Von Wolfram Siebeck

In dieser Woche jährt sich wiederum der Tag, da der Berliner Ethnologe Dr. Ch. Kolumbeck Bayern entdeckt hat. Wir erinnern uns: Er wollte den Beweis antreten, daß entgegen landläufiger Meinung auch im Süden Deutschlands noch von Menschen bewohnte Gebiete sein müßten. Nach endloser, strapaziöser Fahrt voller Baustellen und Stauungen geriet er schließlich in eine wunderschöne, von der Zivilisation noch unberührte Landschaft, wie er sie bisher nur von Bildern aus einer verschollenen Zeit kannte. "Hier muß das sagenhafte tausendjährige Reich gewesen sein!" notierte er damals erregt. Es war eine Vermutung, die inzwischen durch Ausgrabungen im bayerischen Landtag bestätigt wurde.

Dr. Kolumbeck, der vorsichtig über gefahrvolle Frostaufbrüche in das fremde Land eindrang, schildert seine erste Begegnung mit den Eingeborenen: "Es waren dickbauchige Menschen mit phantastischem Kropfschmuck, die mich mißtrauisch betrachteten.
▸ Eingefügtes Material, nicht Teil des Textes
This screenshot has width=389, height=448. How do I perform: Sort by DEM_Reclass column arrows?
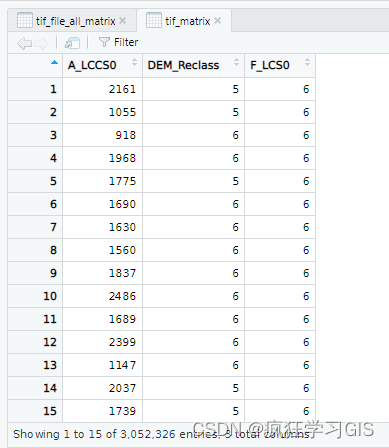coord(236,62)
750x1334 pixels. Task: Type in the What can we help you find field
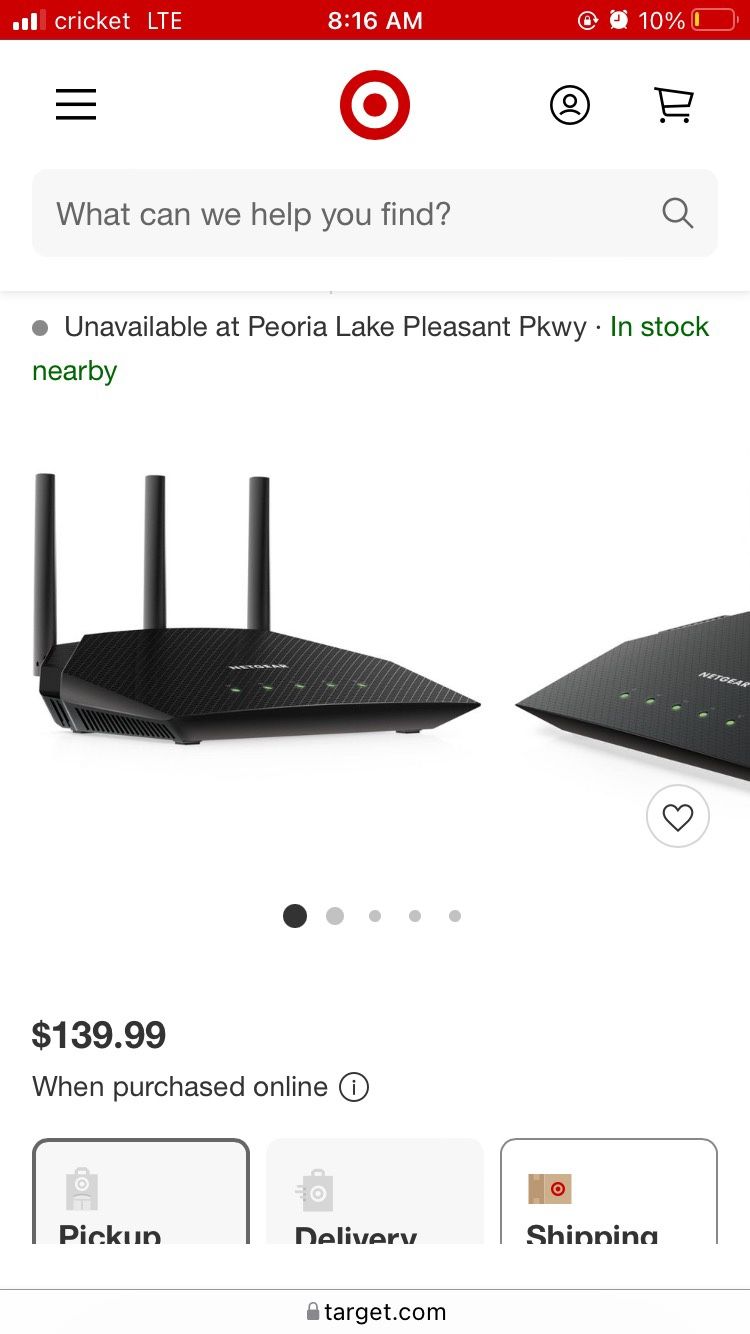340,213
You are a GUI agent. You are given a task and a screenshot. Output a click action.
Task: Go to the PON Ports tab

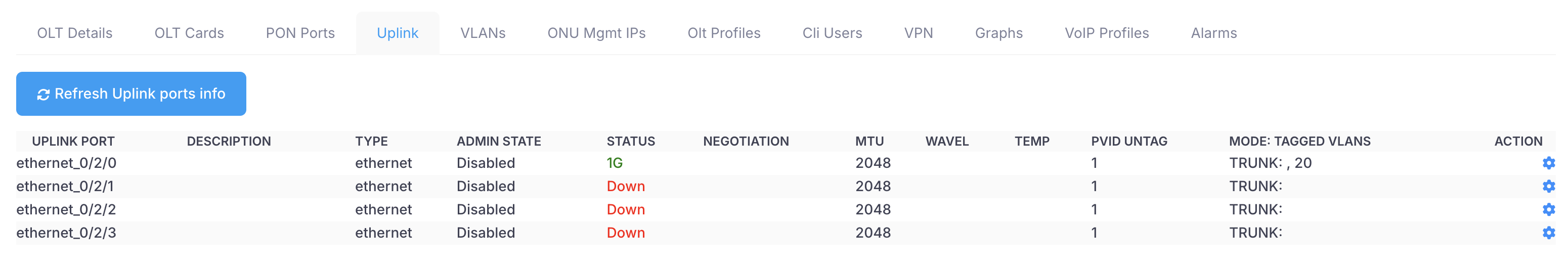tap(300, 33)
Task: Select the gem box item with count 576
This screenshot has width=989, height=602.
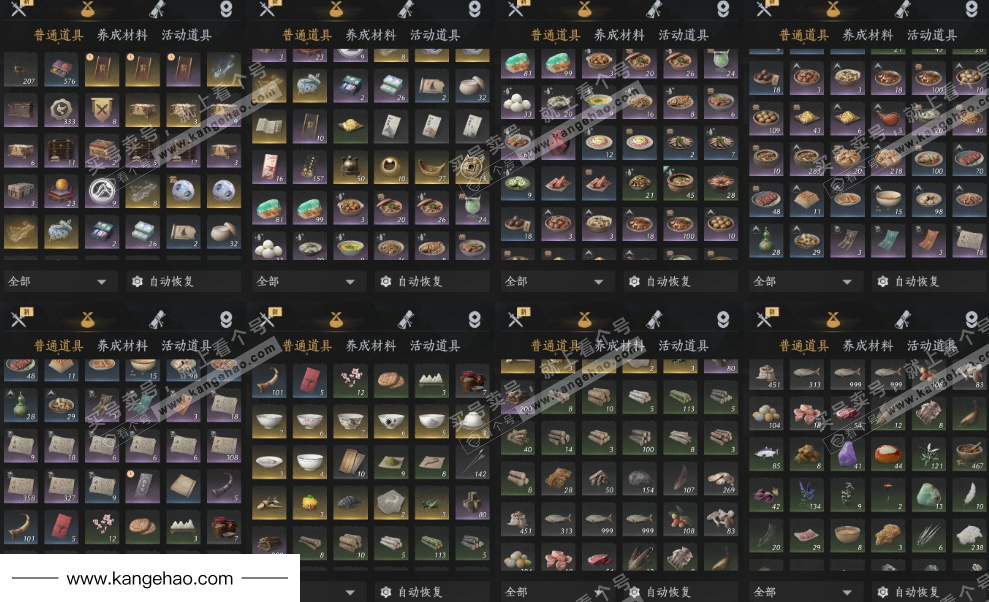Action: tap(61, 69)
Als ich ihnen durch Zeichen – ich reichte ihnen ein Goldstück – bedeutete, daß ich friedlichen Sinnes zu ihnen gekommen sei, begriffen sie das sofort und boten mir eine zweimal gekochte Kartoffel an, die sie Knödel nannten." Das ist eine Sitte, die sich, wie wir wissen, bis heute in Bayern erhalten hat.

Spätere Reisende betraten die entdeckten Gebiete nicht immer in so freundlicher Absicht wie der Berliner Ethnologe.

So verkauften skrupellose Händler den Bayern ein Nachrichtenmagazin, in welchem die Unfehlbarkeit ihres Häuptlings angezweifelt wurde, wodurch die gutgläubigen Eingeborenen schwere psychische Schäden erlitten. In Gemeinschaftsschulen sollten sie ihrer Medizinmänner und damit auch ihrer folkloristischen Eigenart beraubt werden. Als dann ein norddeutscher Siedler den zynischen Ausspruch tat: "Nur ein roter Bajuware ist ein guter Bajuware", kam es zu den ersten Auseinandersetzungen. Vor allem jene ihrer Wildheit wegen gefürchteten Krieger vom Stamme der Ce-Es-Uu lieferten den roten Bleichgesichtern manche blutige Schlacht.

Auch heute kommt es gelegentlich noch zu Zusammenstößen. Reisen in die Bayern-Reservate an der Isar oder am Inn, besonders zur Zeit der "Parteitag" genannten Zusammenkünfte der Ce-Es-Uu-Krieger, wenn die Bayern den Maßkrug ausgraben und gutturale Kriegsschreie ausstoßen, sind nicht ganz ungefährlich.

Der Reisende tut deshalb auch heute noch gut daran, den Rat Dr. Kolumbecks zu befolgen, der damals in sein Tagebuch schrieb: "Die beste Methode, mit den Eingeborenen auszukommen, scheint mir, sie zu überlisten, indem man das Wort Brotzeit ruft, worauf sie sofort von jeglicher Aktivität ablassen."